Posts Tagged 'Mile High Club'

Airplanes

Strangely enough, this is the first time that I have been in an airport in ten years, so I don’t remember much about how things are. I think that my general naievete has enabled me to make a few observations.

1. Flight attendants look like transvestites. I have peered into the soul of five different flight attendants today, and four of them may or may not have a downstairs mix-up. One of them did, for sure. Without doubt. (Note, this is by no means an across the board slur against transvestites. Or Flight attendants).

2. It would suck to be of middle eastern dissent, or just someone who looks like they might be of middle eastern dissent, or maybe even someone traveling with someone who either is and or looks like they are of middle eastern dissent and have walk through an airport.

3. Call me gay, but cities look cool at night when viewed from airplanes. I had to rock paper scissors my way into a window seat against Eduardo, my 46 year old Mexican airplane neighbor, and thus far it has paid off.

4. Airplane bathrooms were constructed for midgets. Anyone over 5’0” has zero chance of standing erect in one of these bad boys. These ingeniously designed enclosures are concave towards the door, which means that if one is sitting, it works out quite nicely. But for those of us who are big, proud, stubborn, burly men, it creates a kind of solid limbo stick which makes for quite the awkward maneuver

a. Addendum: Gaining entrance into the Mile high club would require some serious cubicle-gymnastics.

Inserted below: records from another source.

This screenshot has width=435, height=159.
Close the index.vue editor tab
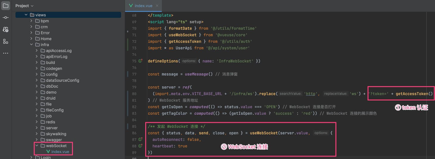157,6
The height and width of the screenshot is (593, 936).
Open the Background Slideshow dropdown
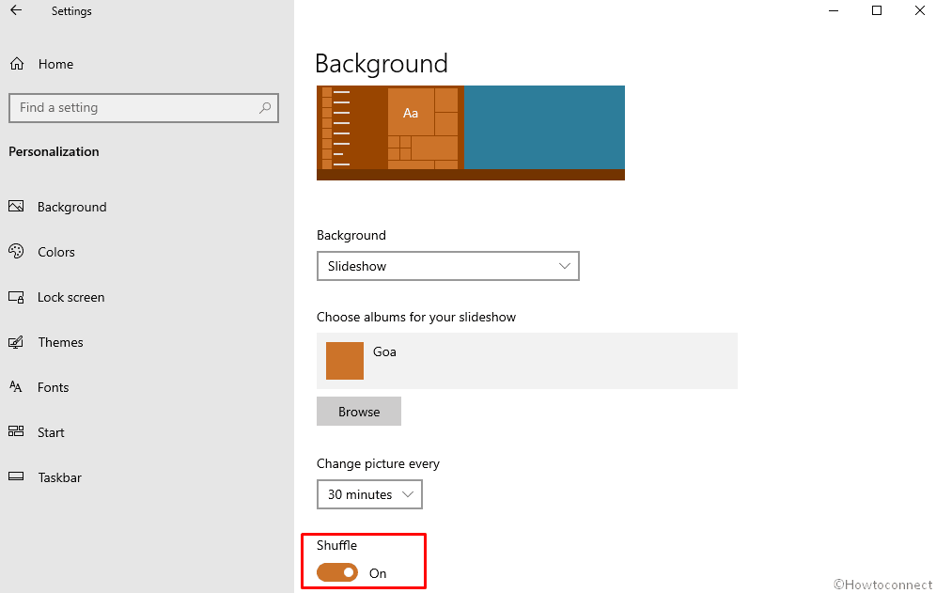pos(447,266)
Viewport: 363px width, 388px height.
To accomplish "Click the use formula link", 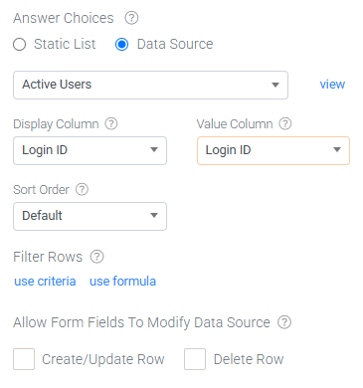I will (123, 282).
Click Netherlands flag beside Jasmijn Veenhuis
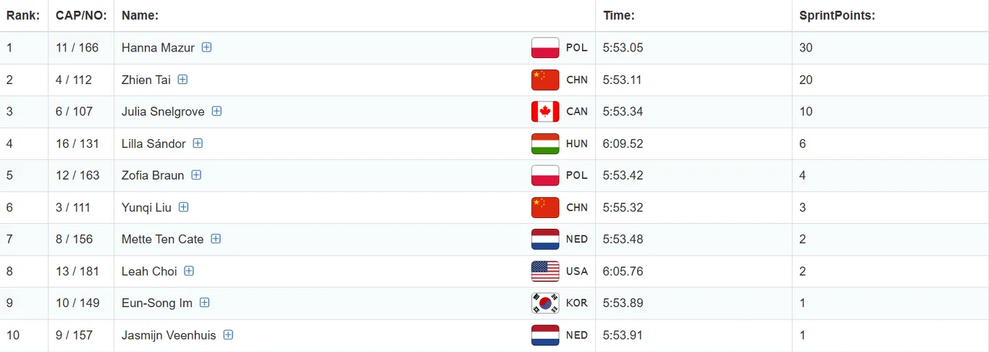 pyautogui.click(x=544, y=335)
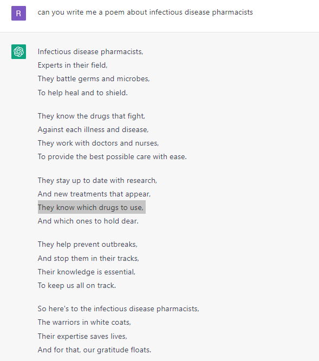Click the green ChatGPT logo avatar
Screen dimensions: 319x361
point(18,51)
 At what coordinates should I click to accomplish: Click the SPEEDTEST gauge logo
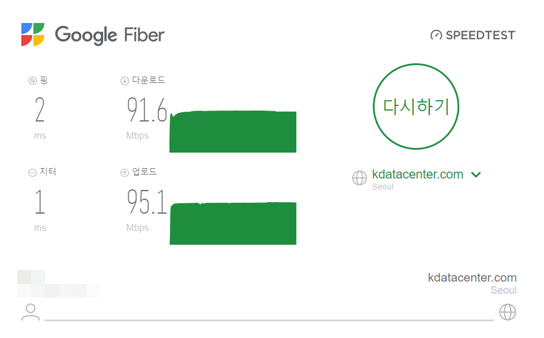[x=436, y=35]
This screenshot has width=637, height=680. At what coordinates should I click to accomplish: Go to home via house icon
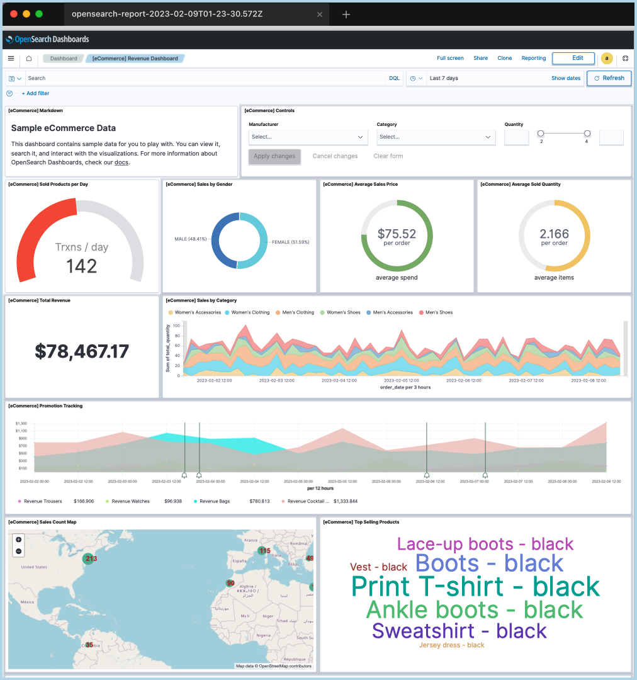[29, 59]
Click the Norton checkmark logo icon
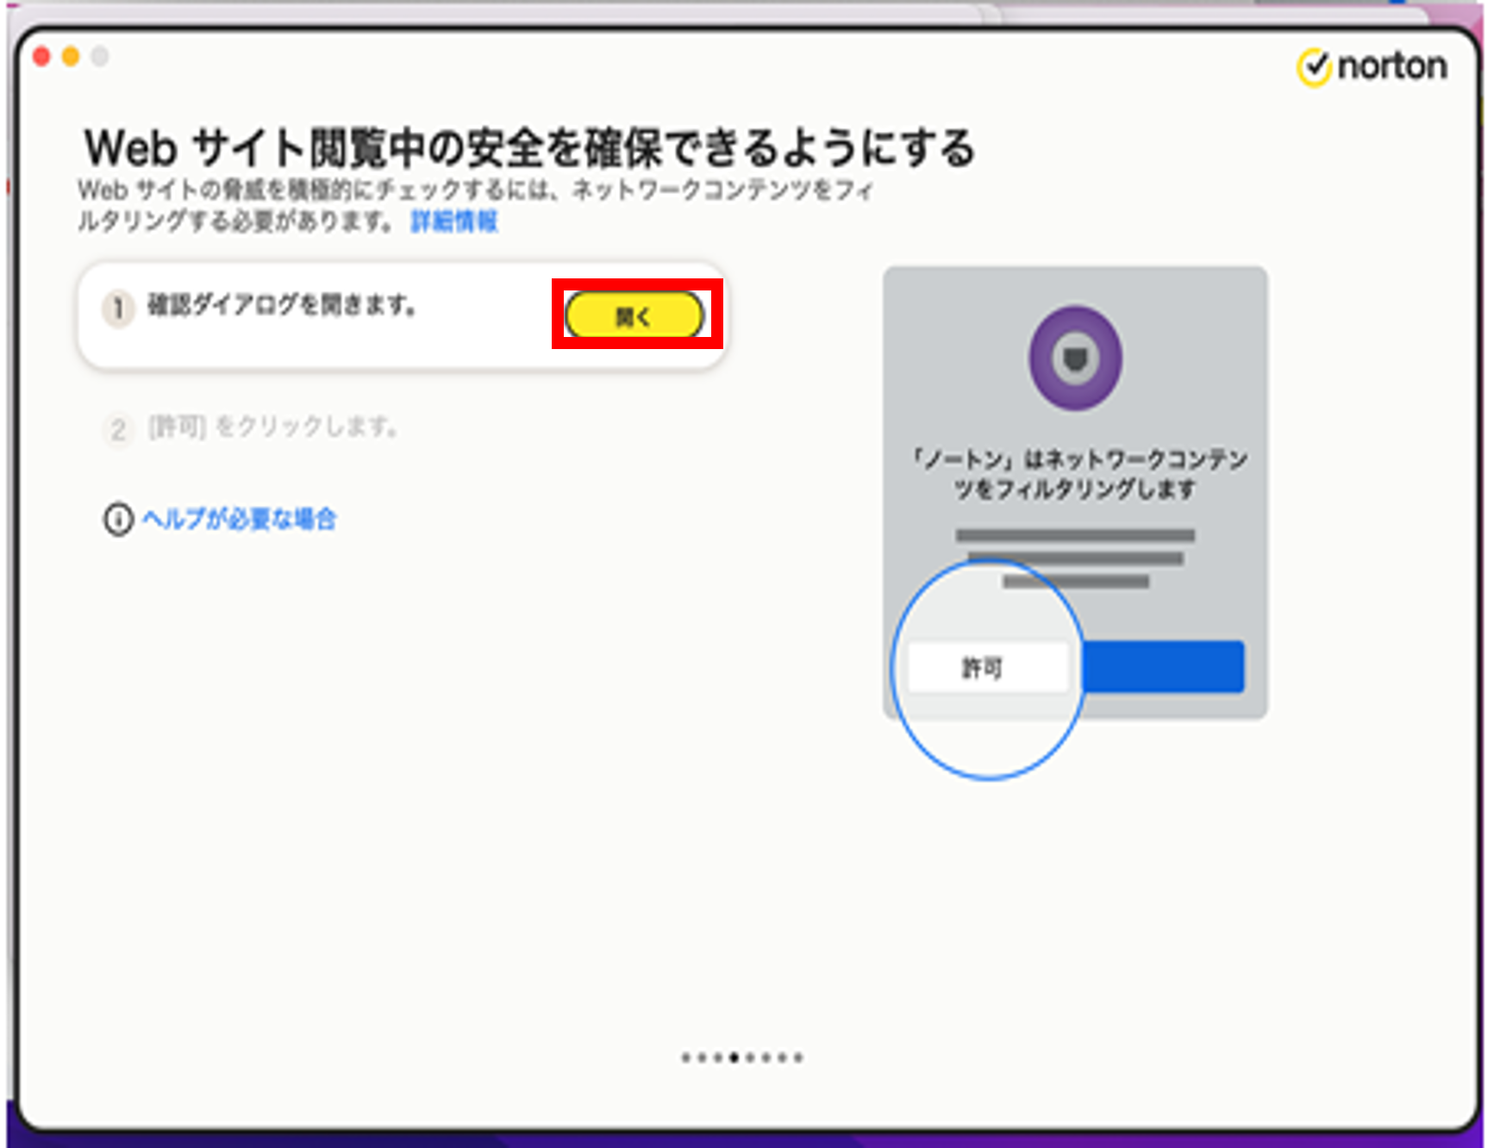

5. Cocktail drinks are weakkkk. A tear came to my eye when I saw Eduardo’s look of disappointment after he ordered a $7 rum and coke, which consisted of one those one shot bottles of Bacardi, and a coke. I said, “¿Pequeño, no?” he said “Si.” And has had 4 more since. This, however, has given me the idea of opening “airplane bar” in Athens, which will be a commercial airplane grounded somewhere downtown that features pilot themed blow up dolls as doormen, weak overpriced cocktails served by transvestite bartenders and bathrooms that are awkwardly small. Surely I can’t be serious? I am very serious, and don’t call me Shirley.